By Arturo R. García
So a little while back, this happened:
Oh yeah, watching Michael K. Williams as Omar Little smile and dance his way through a jazzed-up version of “The Farmer In The Dell” was definitely designed as a cringe-worthy moment–and that’s why it’s the perfect response to something like this becoming part of the legacy of The Wire:
Yes, if you have $25.56 to spare, you can sport just one of many Wire-inspired shirts, celebrating Omar as “a badass” instead of a cautionary tale. Of course, hopefully, you remembered to fill out your bracket determining who was the show’s coolest character. (Omar was the people’s choice, if you were wondering.)
Yes, I do get that if you tell a story, people will acquire it on their own terms. Yes, I do get that people value what they value and they’re no less entitled than the people who tell the story. And yes, I do know that some things of lesser import present the opportunity for greater humor. But when asked a question about the belated interest in “The Wire,” and about what that interest means to us, are the people who worked on the tale for eight years entitled to our own truths? Or will everyone have hurt feelings if we say, no, sorry, whether Omar is the coolest ever isn’t the salient debate for which we labored.

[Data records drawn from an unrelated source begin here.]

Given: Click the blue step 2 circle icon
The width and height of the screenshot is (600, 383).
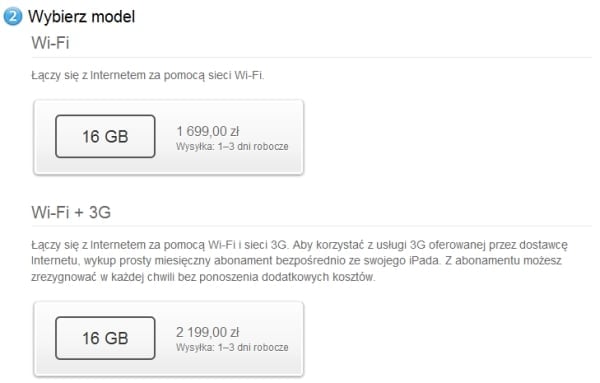Looking at the screenshot, I should [13, 17].
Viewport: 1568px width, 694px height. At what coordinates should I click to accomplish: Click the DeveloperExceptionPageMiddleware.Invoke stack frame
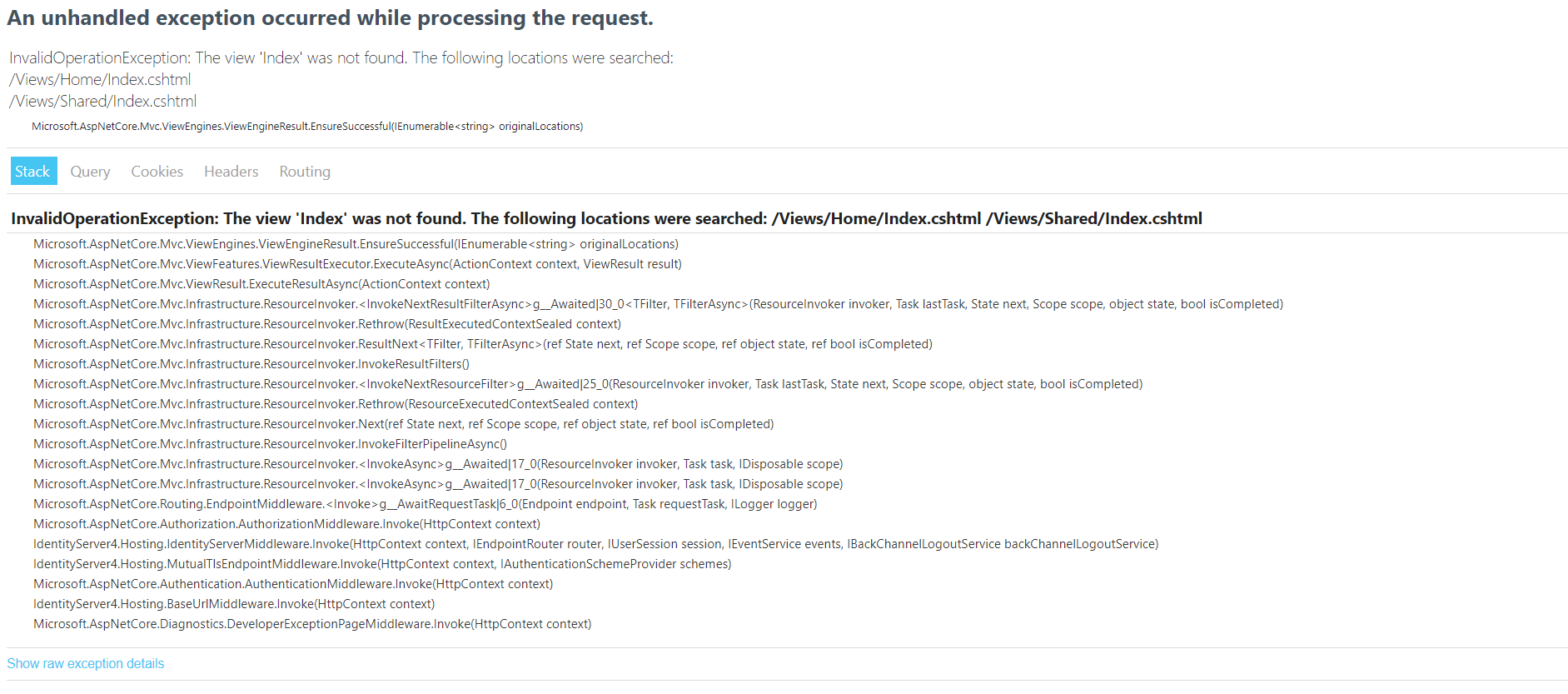click(312, 624)
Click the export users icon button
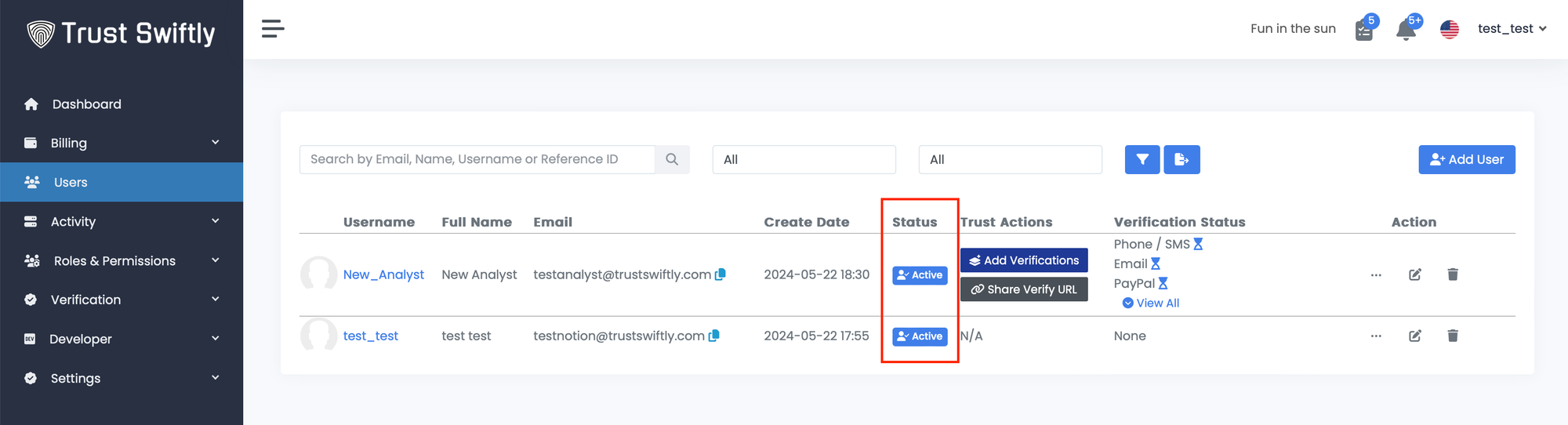 tap(1181, 159)
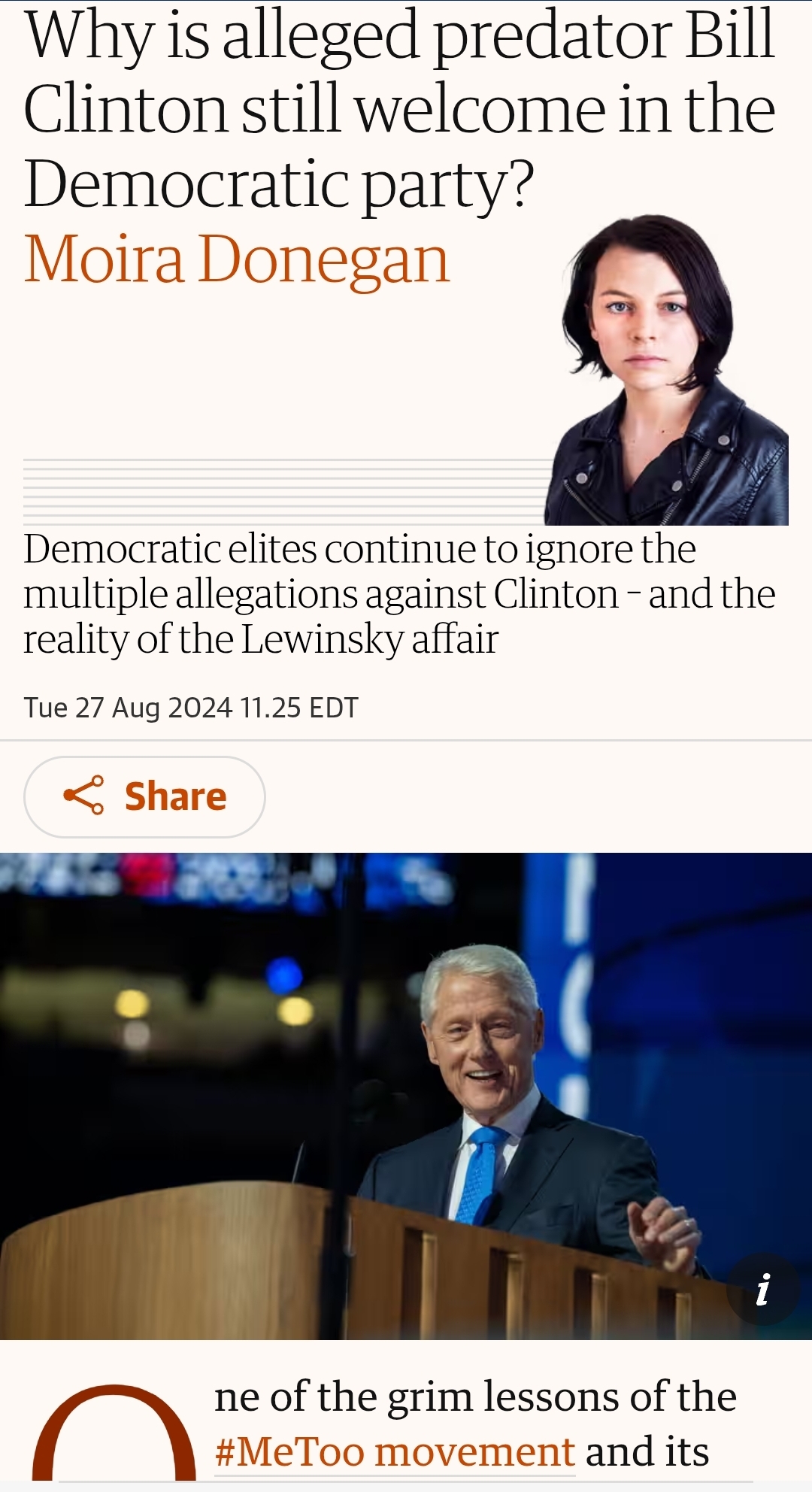Open Moira Donegan's author page link
Viewport: 812px width, 1492px height.
coord(237,259)
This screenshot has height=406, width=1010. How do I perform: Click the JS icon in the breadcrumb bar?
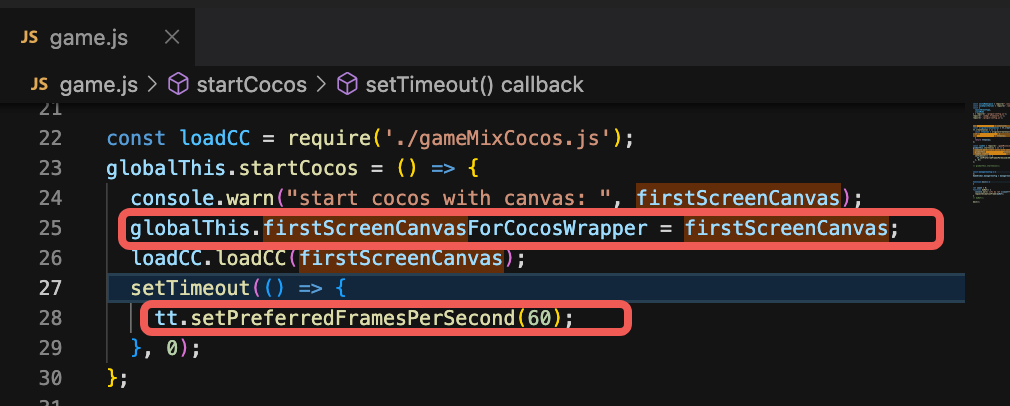[x=41, y=84]
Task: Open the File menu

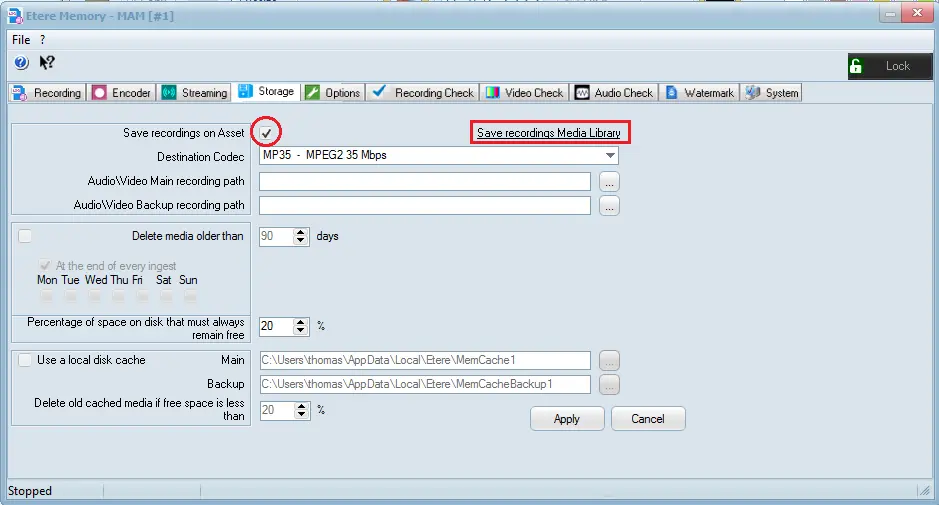Action: coord(21,39)
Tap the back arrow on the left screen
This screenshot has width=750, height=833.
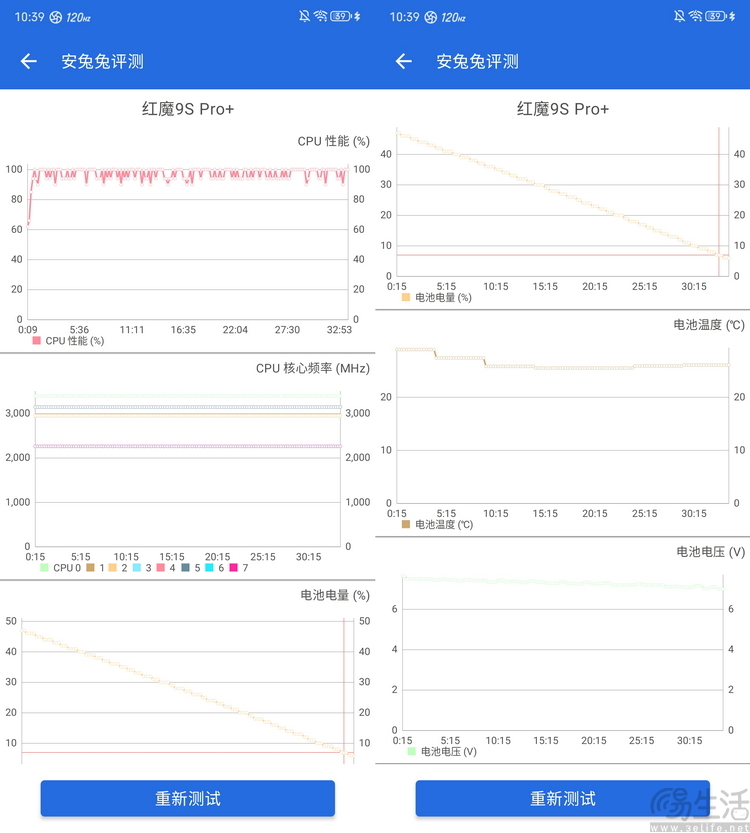(28, 61)
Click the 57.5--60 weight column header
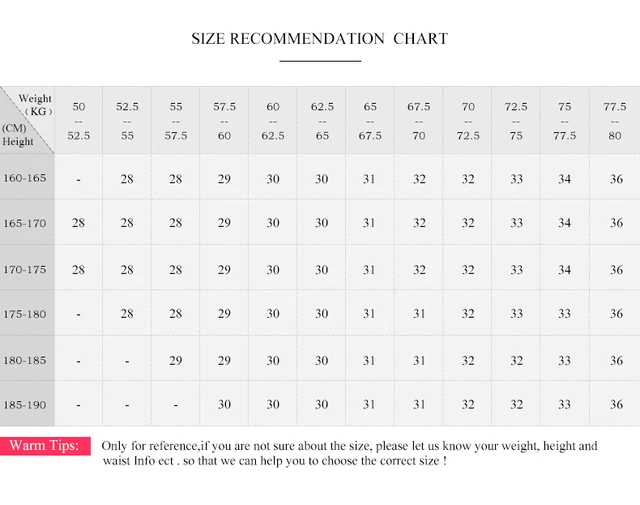This screenshot has height=505, width=640. (x=224, y=121)
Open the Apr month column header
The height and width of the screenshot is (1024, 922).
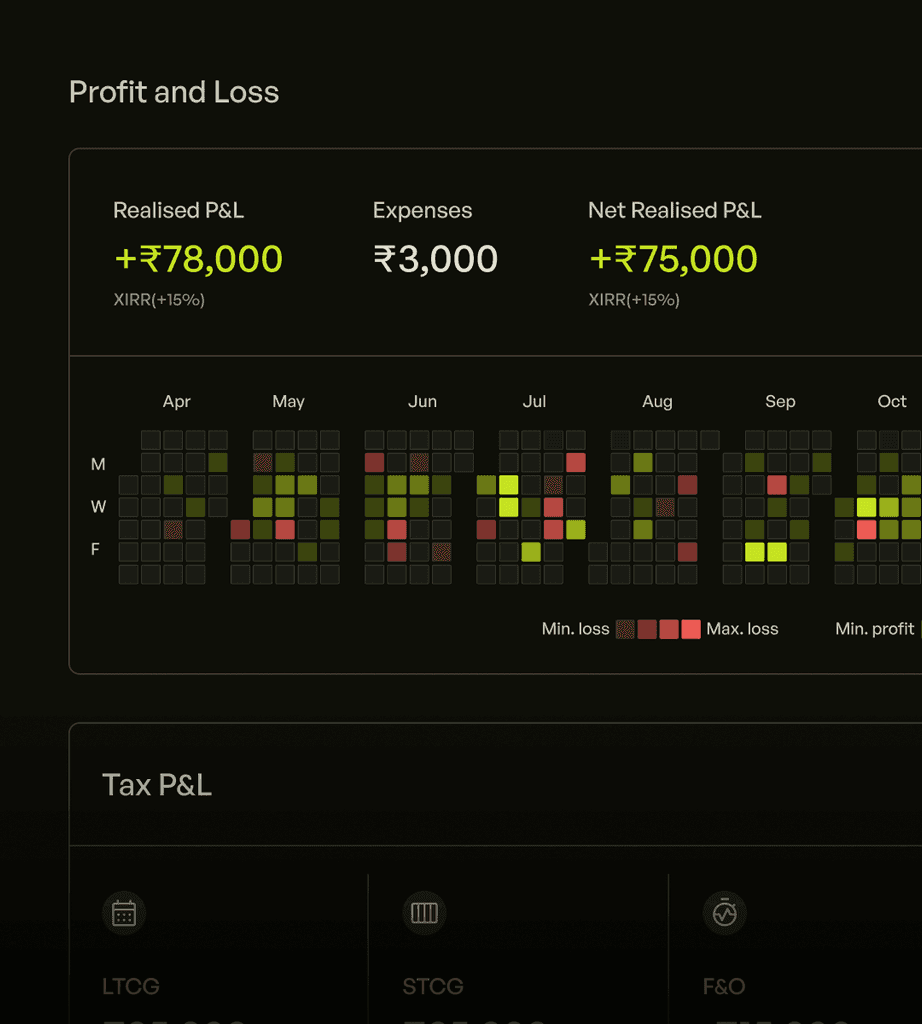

Because I said that much, or I tried to. But for want of a pronoun, the New York Times seemed to think that I was critiquing ordinary viewers who got there late to The Wire, or for failing to embrace the show on my terms. Ouch. What I intended to criticize specifically was a media culture that, when the chips are down, values what it does and little more. And yes, I did want to bite that hand, whether it feeds or not.
Unfortunately, it’s probably too late to reason with this cult of personality; last month, somebody at CNN(!) delivered maybe the ultimate insult, pronouncing the show “geeky.”